Howard is no stranger to Holly Springs Motorsports, the Mississippi track which has hosted the World Finals the last three years. After qualifying for the finals as the IHRA Summit SuperSeries track points champion at Xtreme Raceway Park and also winning the IHRA Division 4 (Renegades) Summit Team Finals, he was ready to travel two states East.

“It’s my fifth or sixth time to be here and it’s always a great trip,” Howard said. “This facility reminds me a lot of some of the tracks we race at back home. The track works good, the people are friendly and the track crew works their tails off.”

Howard works his off as well. His car is certainly an eye-catcher. It’s a 1976 Pontiac Trans-Am, one of 319 made with Smokey and the Bandit look. 

“It has the original 455, 4-speed. I still have the original block and transmission, all the interior,” he said. “I could make it a show car if I wanted to, but that’s boring. This is a lot more fun to be out here with all these people, win or lose. It’s a blessing to do this.”

After heading Eastbound and down, it delivered for him big time at the IHRA Summit SuperSeries World Finals.

He had a 6.403-second run at 109.17 on a 6.40 dial-in with a .023 to edge the always tough Charlie Lockhart from Gleason Raceway Park in the Race of Champions final. He used an advantage at the tree to win to beat Dustin Sullivan in the main event semifinal.

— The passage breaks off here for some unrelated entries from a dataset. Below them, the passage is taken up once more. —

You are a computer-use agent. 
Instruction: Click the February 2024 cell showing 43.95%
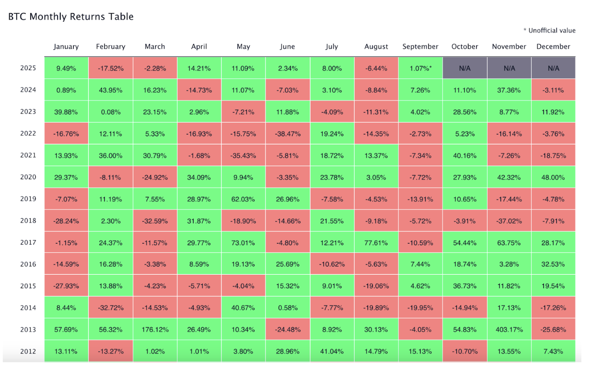110,90

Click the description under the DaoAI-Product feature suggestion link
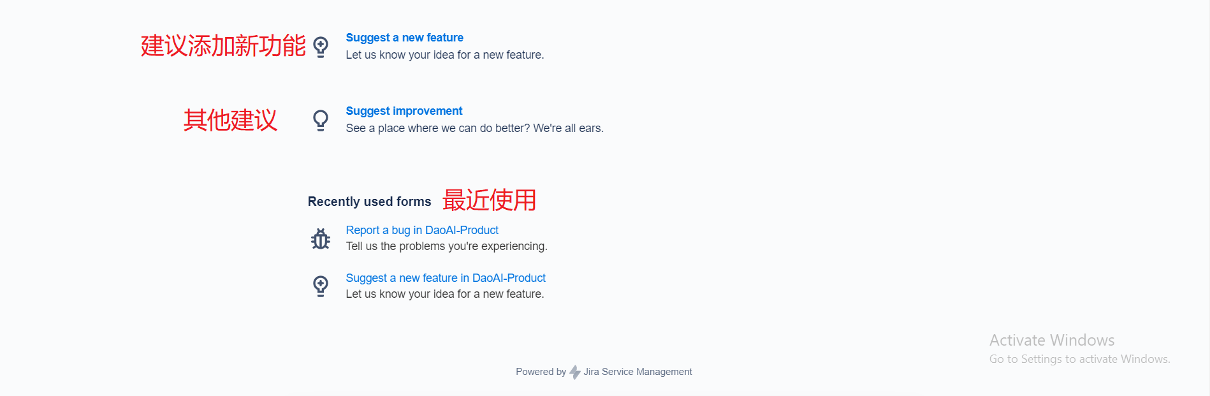pyautogui.click(x=445, y=294)
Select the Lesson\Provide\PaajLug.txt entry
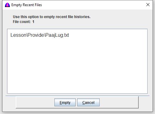Screen dimensions: 155x114 click(40, 35)
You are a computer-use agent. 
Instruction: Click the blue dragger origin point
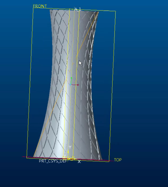[70, 84]
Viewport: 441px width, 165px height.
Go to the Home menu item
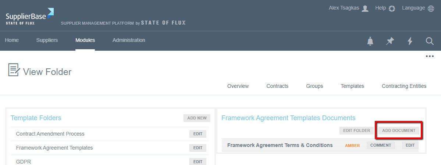coord(12,40)
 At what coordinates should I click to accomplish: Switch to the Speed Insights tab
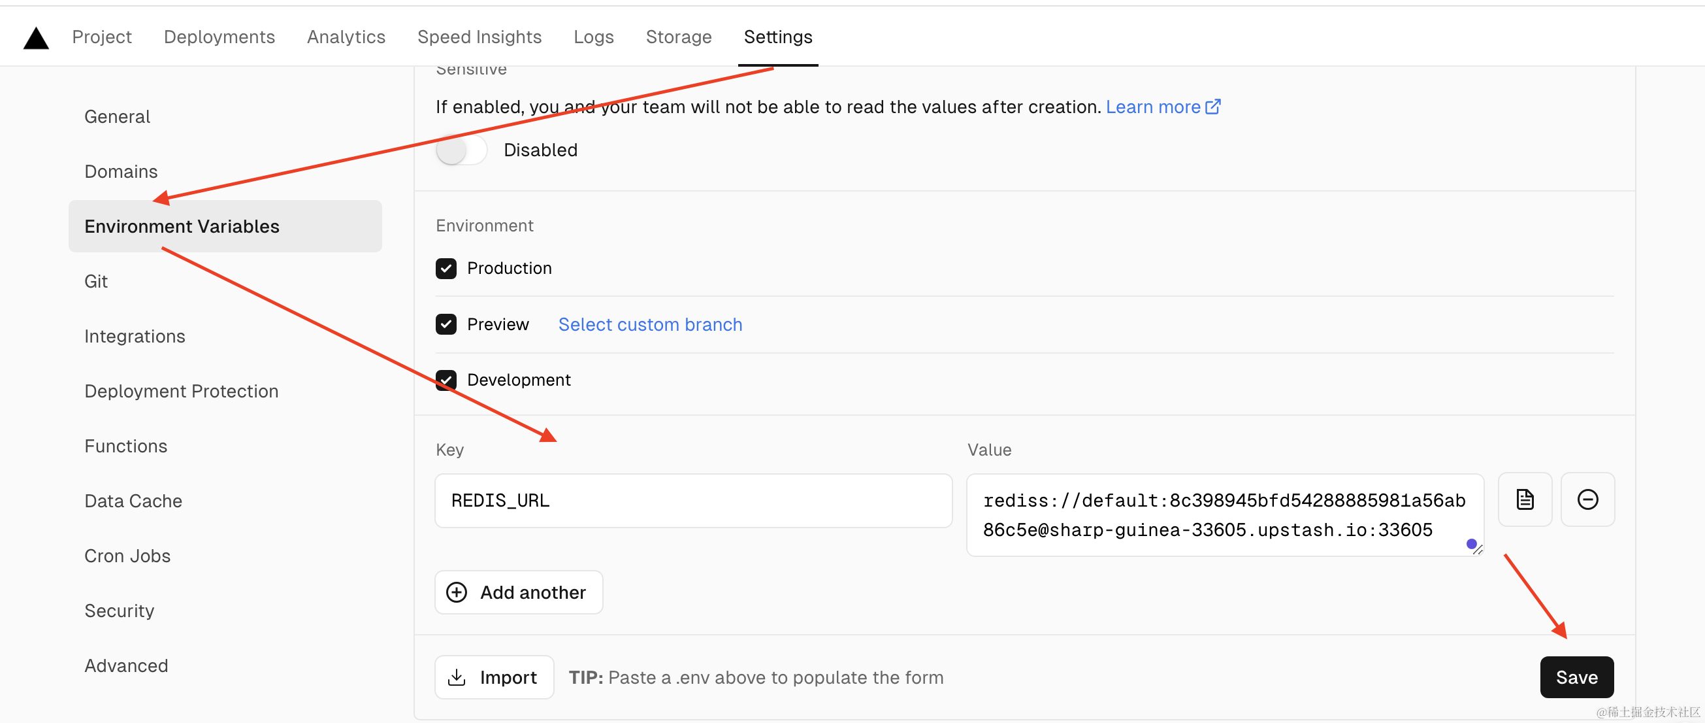pyautogui.click(x=479, y=37)
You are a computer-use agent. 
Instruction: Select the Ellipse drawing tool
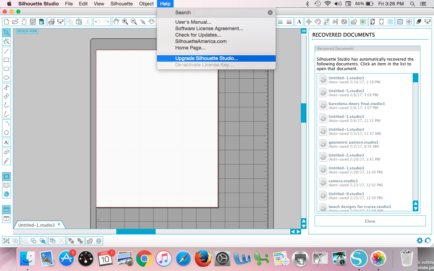[6, 78]
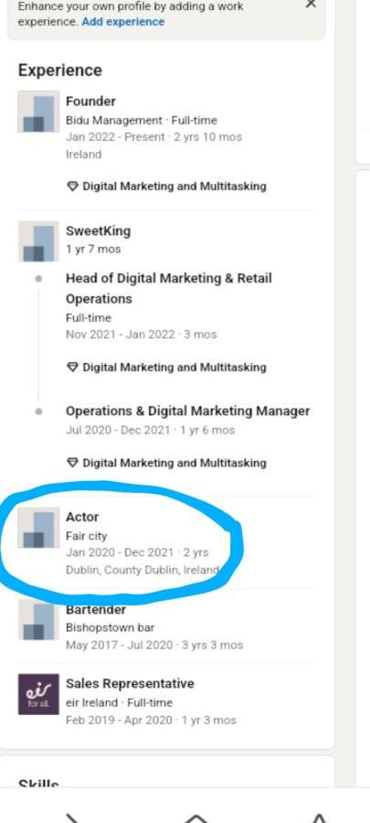This screenshot has height=823, width=370.
Task: Open the eir Ireland logo
Action: (x=38, y=694)
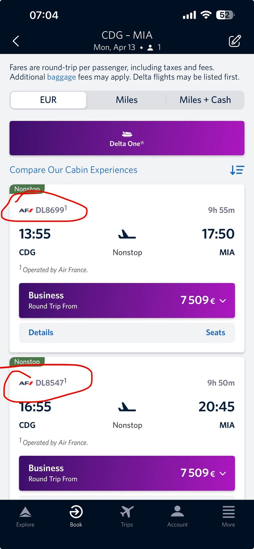254x549 pixels.
Task: Tap the back arrow icon
Action: point(16,41)
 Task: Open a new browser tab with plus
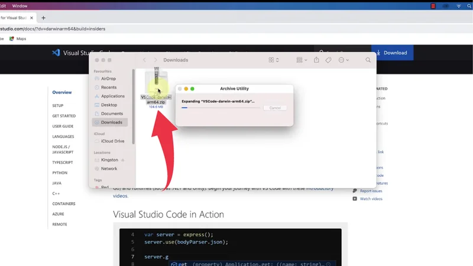[43, 18]
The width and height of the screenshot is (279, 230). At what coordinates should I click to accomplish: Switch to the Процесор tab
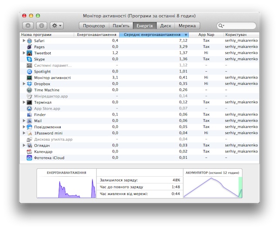point(94,26)
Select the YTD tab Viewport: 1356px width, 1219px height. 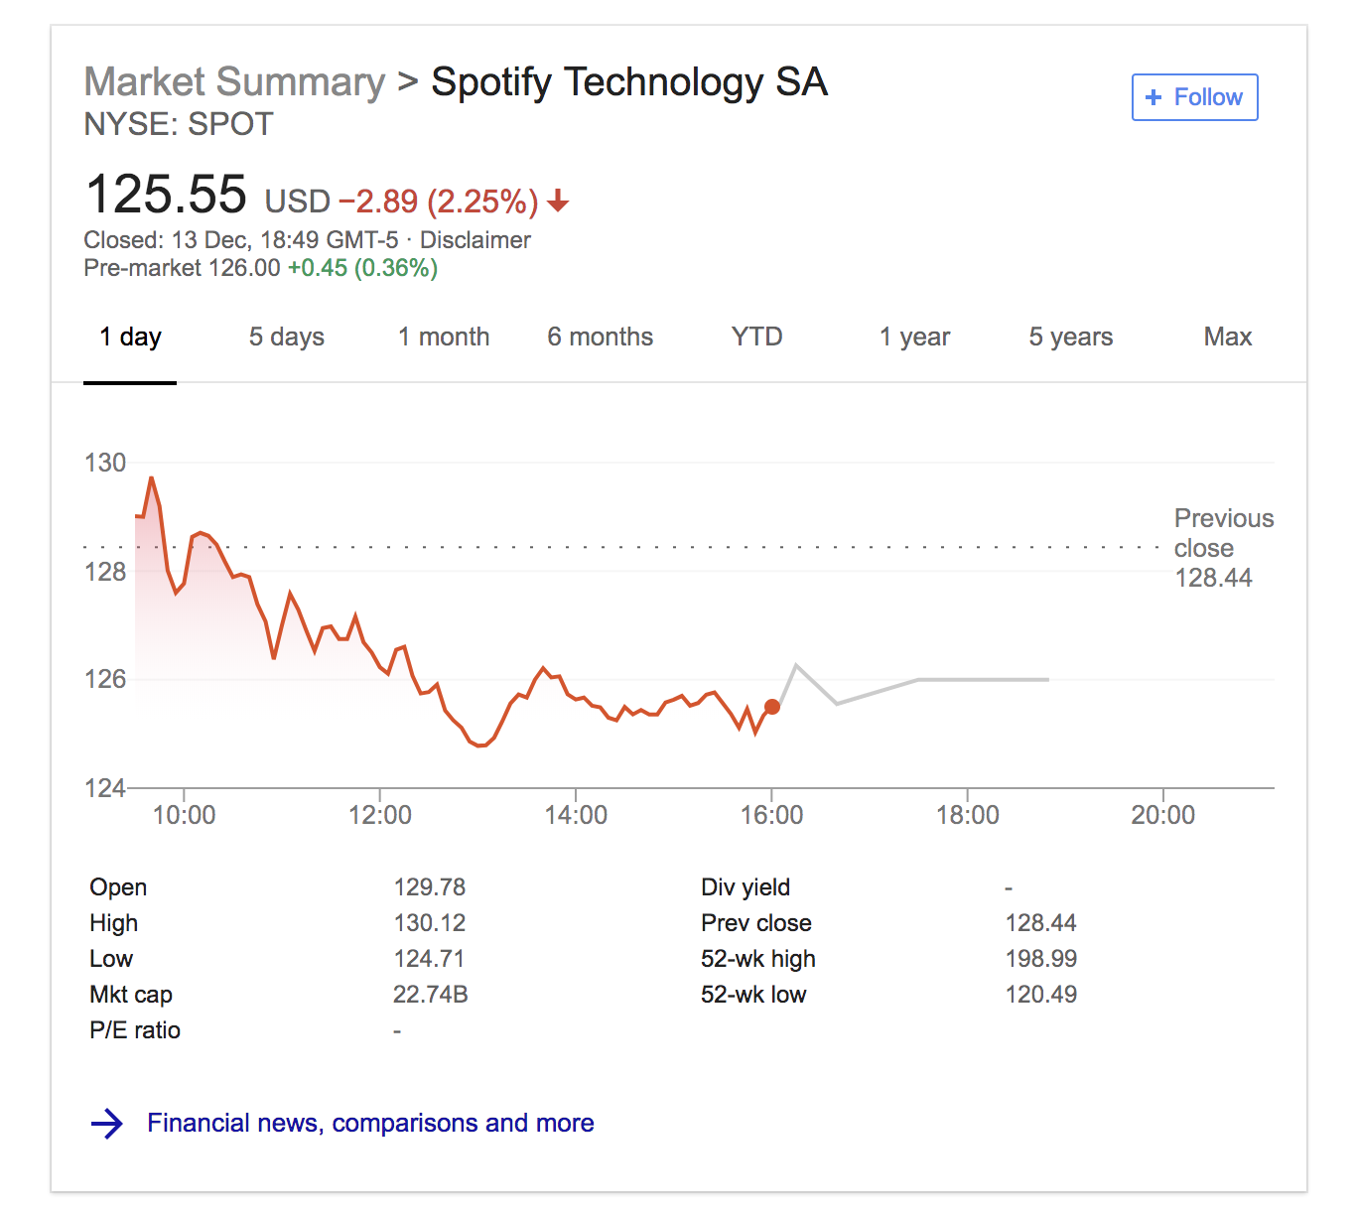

Justin Minton from Beacon Dragway got the win over Howard in the final. Howard still had a very productive weekend including a $7,000 runner-up prize from Summit Racing Equipment. He explained it was about much more than that, as the IHRA racing community means so much to him.

“I love the people. This is my family,” he said. “I don’t have a real big family outside of my parents, but we meet new people everywhere we go. These people mean a lot to me. The gentleman I raced in the final, I’d never talked to him other than being in the lanes beside him a couple of times. What a great guy he was and he deserved it as much as anyone.”